- **TO DO**
Copy out every one of the items below word for word, reproducing each line without any change.

- **ENTRIES**
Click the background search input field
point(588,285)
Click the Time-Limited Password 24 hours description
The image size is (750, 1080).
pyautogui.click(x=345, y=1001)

- **TASK OUTPUT**
Click the background search input field
point(588,285)
Click the Time-Limited Password 24 hours description
The image size is (750, 1080).
pyautogui.click(x=345, y=1001)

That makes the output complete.